Le gout du risque (ie la recherche de sensations fortes), contrecoup de la « sécurité sociale » ? Nous voilà tellement en sécurité que certains compensent par des activités dédiées au risque. Nous voilà tellement transportés qu’on pratique assidument le jogging ou la randonnée. Nous voilà tellement nourris qu’on en fait des régimes et de jeûnes. Nous voilà tellement soignés qu’on en tombe malade.

« Qui ne risque rien n’a rien. »

« Seul le risque librement choisi est valeur. » (page 12).

« À vaincre sans péril, on triomphe sans gloire. » (Corneille)

« La peur est moins liée à l’objectivation du risque (ie au danger) qu’aux imaginaires induits. »

Le risque :

  • impondérable, hors de toute maitrise : un événement « naturel », une catastrophe sociale, environnementale
  • effet d’une négligence, technique ou organisationnelle
  • produit d’un choix, selon un calcul assurantiel

On est enclin à surévaluer ses capacités à faire face, et à dénier les risques (page 47).

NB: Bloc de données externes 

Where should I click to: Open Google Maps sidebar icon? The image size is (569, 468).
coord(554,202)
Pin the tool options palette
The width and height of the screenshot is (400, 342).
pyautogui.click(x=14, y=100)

Comme toujours chez cet auteur, la construction est trop hâtive : le flot de considérations est entrainant, mais gagnerait à être canalisé.

https://www.cairn.info/sociologie-du-risque–9782130581079.htm

https://www.puf.com/content/Sociologie_du_risque

Violence partout, justice nulle part

Monde commun, n°1 – PUF, septembre 2018

Des banlieues parisiennes à l’Assam, de l’Iran au Mexique, un même constat émergeant, écrasant : la symétrie d’usage de la violence de part et d’autre de la légalité ; et même la dissymétrie, comme si l’uniforme, le droit, les procédures couvraient une violence plus dure contre les êtres dominés. La défense du pouvoir en place autorise des pratiques violentes même contre des mouvements inoffensifs ou beaucoup plus faibles, avec le soutien d’une propagande sans fard : c’est au nom de la paix civile que l’État mène la guerre contre ses populations. Il faut alors être très violent pour provoquer l’État sur son terrain, assumer la confrontation désignée comme « lutte contre le terrorisme », séditions, menaces contre l’ordre social.

La revue se limite à opposer à cette violence étatique une aspiration à la justice, avec la confusion classique du terme (appareil judiciaire/valeurs morales). Quitte à percevoir la grande difficulté à obtenir celle-ci de celle-là ! Dommage que ni éditorial ni les articles n’aillent plus loin : quelle alternative à la violence étatique en refusant le jeu violence/contre violence, appareil d’État légitime/illégitime, complicités croisées ? Des propositions un peu différentes : les associations de banlieues qui dénoncent les violences policières sans y répondre sur le terrain (ou en complément des émeutes) ; des mouvements rebelles féministes en Assam ; l’anthropologue qui se dérobe aux représentations (journalistes, agent de DEA).

Autre trait frappant : comme les appareils violents sont symétriques, on circule sans souci de l’un à l’autre, y compris le pire mercenaire du Katanga, ou les repentis guérilléros.